Subject
aho-corasick 1.1.4 (by Andrew Gallant / BurntSushi) implements multi-pattern string search via the Aho-Corasick algorithm. It exposes three automaton backends: a noncontiguous NFA, a contiguous NFA, and a DFA; and a fourth path via vectorized SIMD prefilters (Teddy, Rabin-Karp) gated on perf-literal. The crate is #![no_std] with an optional std feature and is a direct dependency of regex and bstr.
Methodology
The published crate was diffed against the upstream Git repository at the commit recorded in .cargo_vcs_info.json using diff -rq. All source files in src/ (28,433 lines across 32 files) were read. Priority was given to all files containing unsafe (dfa.rs, automaton.rs, nfa/contiguous.rs, nfa/noncontiguous.rs, packed/teddy/generic.rs, packed/teddy/builder.rs, packed/pattern.rs, packed/ext.rs, packed/vector.rs). The VCS .github/workflows/ci.yml and the fuzz target at fuzz/fuzz-targets/fuzz_find.rs were also read. Tools used: openvet 0.6.0, diff, ripgrep.
Results
The diff between published contents and VCS shows only the expected cargo-normalised Cargo.toml divergence; all source files are byte-for-byte identical.
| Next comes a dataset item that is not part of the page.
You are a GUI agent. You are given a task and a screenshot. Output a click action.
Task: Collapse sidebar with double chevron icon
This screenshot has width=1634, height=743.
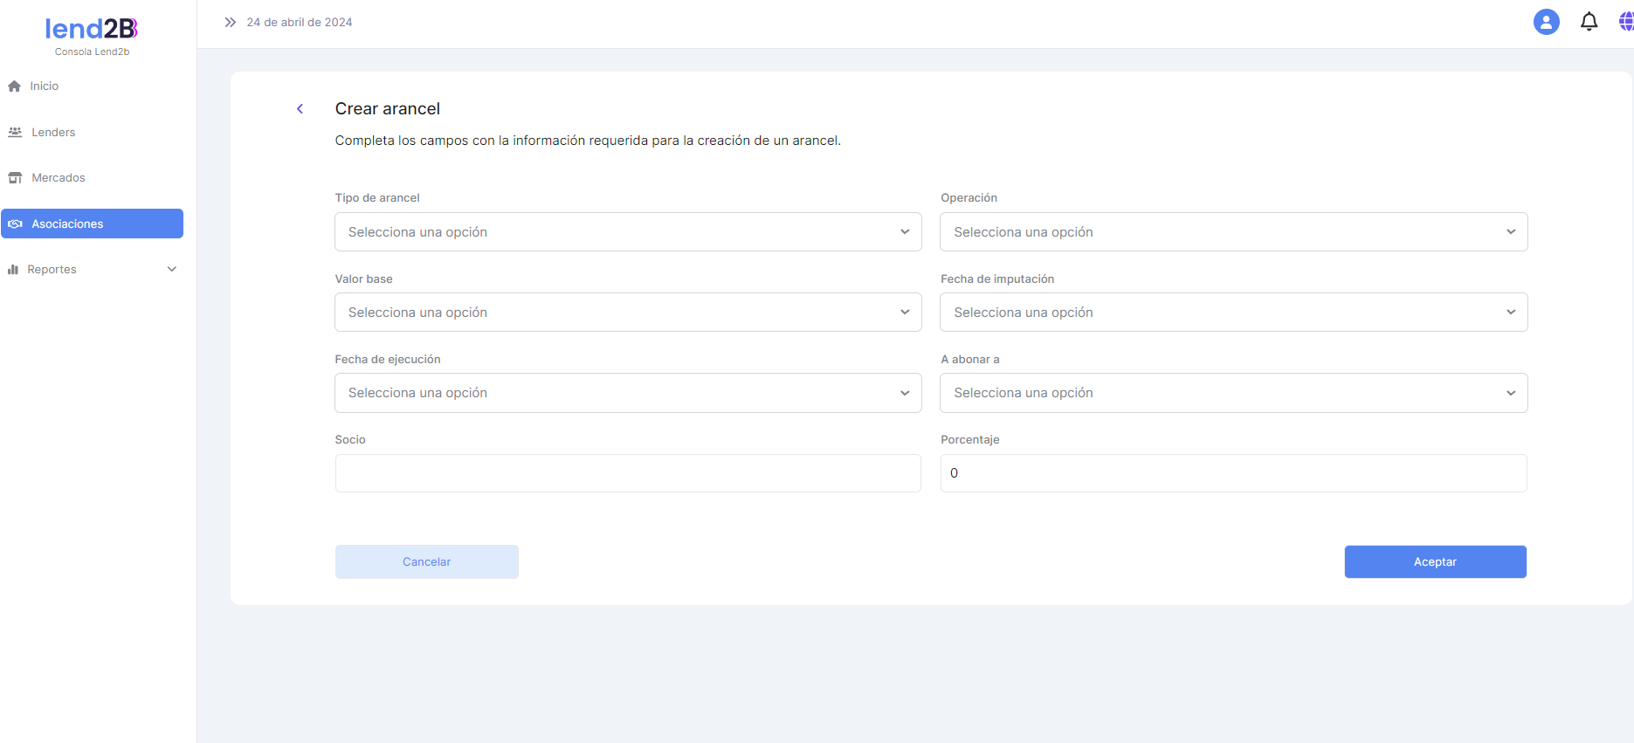[230, 22]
The crate ships no binary artifacts (justifying has-binaries) and no build.rs (justifying has-build-exec and has-install-exec). No network, filesystem, process-execution, or environment-variable access was found anywhere in the source (justifying uses-network, uses-filesystem, uses-exec, uses-environment). No cryptographic operations are present (uses-crypto, impl-crypto). No JIT compiler or interpreter is present (uses-jit, impl-jit, uses-interpreter, impl-interpreter). No protocol or parser is implemented (impl-protocol, impl-parser). No concurrency primitives are implemented or used at runtime (uses-concurrency, impl-concurrency). The Arc<dyn AcAutomaton> in ahocorasick.rs is used for type-erasure, not runtime synchronisation; the public types are Send + Sync by construction since the underlying automata contain no interior mutability.
The crate contains 227 unsafe occurrences (justifying uses-unsafe), concentrated in two areas. First, the Teddy SIMD pointer loops in packed/teddy/generic.rs: every unsafe fn carries a # Safety doc comment detailing the pointer validity pre-conditions, and the sole public entry point (Searcher::find in builder.rs) guards entry with an assert! on the minimum-length invariant before deriving raw pointers from the caller's &[u8] slice. CPU-feature gating is enforced by #[target_feature] attributes on concrete implementations and by runtime CPUID checks before construction. Second, the DFA transition-table indexing in dfa.rs: the next_state method indexes self.trans with a pre-multiplied state ID; the construction invariant guarantees the table is sized to state_len * stride and that all stored IDs are valid, so no out-of-bounds access is possible. The Patterns::get_unchecked and Teddy::verify_bucket unchecked accesses both carry debug_assert! guards and // SAFETY: comments; the bucket index is bounded by bit % BUCKETS which is always less than self.buckets.len(). Together these justify unsafe-safe, unsafe-documented, and unsafe-minimal.
The crate implements the Aho-Corasick automaton (a finite-state data structure, justifying impl-datastructure) and the Teddy and Rabin-Karp multi-pattern search algorithms (impl-algorithm). The CI matrix covers stable, beta, nightly, and pinned MSRV (1.60.0) on x86, x86-64, aarch64, powerpc64, and s390x; the VCS repository contains 78 #[test] functions in src/tests.rs and a libfuzzer target covering all automaton kinds, match semantics, and prefilter settings (justifying has-unit-tests, has-fuzz-tests, unsafe-tested, algorithm-impl-tested, datastructure-impl-tested). No property-based tests are present (has-property-tests, has-integration-tests). Search semantics (leftmost-first, leftmost-longest, standard) are exercised in the test suite, justifying algorithm-impl-correct and datastructure-impl-correct. Linear time complexity is documented and enforced by construction; the crate does not use any data structures with adversarial complexity exposures (algorithm-impl-bounds, datastructure-impl-bounds).
No findings were recorded. The crate contains no obfuscated code, suspicious network endpoints, or telemetry (is-benign).
Conclusion
The crate's unsafe surface is concentrated in two well-understood areas: SIMD pointer arithmetic for Teddy and DFA transition-table indexing. Both areas are documented with # Safety comments, guarded by construction-time invariants, and covered by a libfuzzer target that exercises all automaton backends and prefilter configurations. No I/O of any kind is present.